But this situation gave us a clear view of 2 business model. One is the mass market and the other one is personal, affluent and private. On personal, affluent and private, you need to reinforce your activity into the branch. Then you can call a branch a private banking branch, a personal and affluent branch. But people in Italy need to have contact with people. And we received a request for meeting also in the lockdown people because -- in the lockdown period all because people want to be sure that they are giving the money to a person that -- with whom they can have a clear relation, a clear understanding of each other through a meeting.
On the other side, on the area of mass market, we think that we can really work on an extra plan of reduction of branches, leveraging on our superior ability of giving digital implication on business. So this will bring us to work on analysis of reduction of branches devoted to mass market, reinforcement of the one devoted to personal and affluent. And then you have, for sure, less travel expenses because working and demonstration of working by remote, it is possible to reduce this amount of expenses. And some real estate rationalization will be added to our program.
So cost base today is one of our business activity. The cost management sector that you know is in charge of this area is delivering fantastic results. We think that we can do more, but not only as contingency plan that will bring us positive in case of reduction of revenues, but also from a structural point of view. So this is an area which I'm working in order to prepare a new phase of cost reduction for the group.
Looking at UBI. Believe me, I'm really in a condition to say that it is difficult also for me to understand why there is such a strong opposition because you can have an opposition to a deal because you think that you can have more money. So there could be physiological opposition to a deal. In the case of core shareholder, it is a very strong opposition. And I have to tell you that I prefer not to give you my idea on this front. And I think that at the end, also these shareholders will understand that in this situation in which the environment is very tough, and if Intesa Sanpaolo will have to consider EUR 1.5 billion of extra provision in 2020 and consider also an increase of provision in 2021, a reduction in comparison with 2020 but for sure an increase considering the current situation, it is difficult that a second tier in the market can have much better perception than a first tier in the market.
And not intending that a second tier is not positive, but I'm talking about dimension, the scalability, the profitability, resilience of our figures. So all the banks in Italy will be impacted by this situation. And I think that we together, with the strong player can give to the shareholder, so there will be a much higher probability to have significant dividends and also upside in the future. So today, we have the correlation of UBI shares with the Intesa Sanpaolo shares, I think that the core shareholders can have a benefit in moving into Intesa Sanpaolo and benefiting from a clear trend in terms of profitability and dividends.
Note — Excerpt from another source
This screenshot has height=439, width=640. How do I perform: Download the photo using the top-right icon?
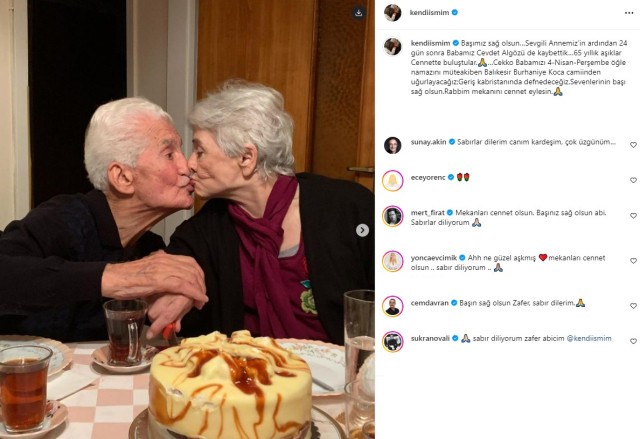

That's the reason why we decided to change the dividend policy that we made and disclosed to the market some months ago, in which we think that it is not fair to give a message that we can pay a fixed dividend to the UBI shareholders. But now we are entering to the same guidance that we are giving for the Intesa Sanpaolo shareholders that is 75%, 70%. And we think that UBI shareholders can also benefit from the payment of 2019 dividends that it is absolutely my intention to propose for the payment. Then we will see the position of the ECB. We have great respect of the ECB and SSM, and we absolutely need to have their approval.
But my intention, also looking to the capital position of the bank, the simulation of the impact is that we can be in a position to pay this amount of money at the end of this emergency. But believe me, I have full respect for the core shareholders. So UBI and I will respect their decision if their position will remain negative towards the transaction.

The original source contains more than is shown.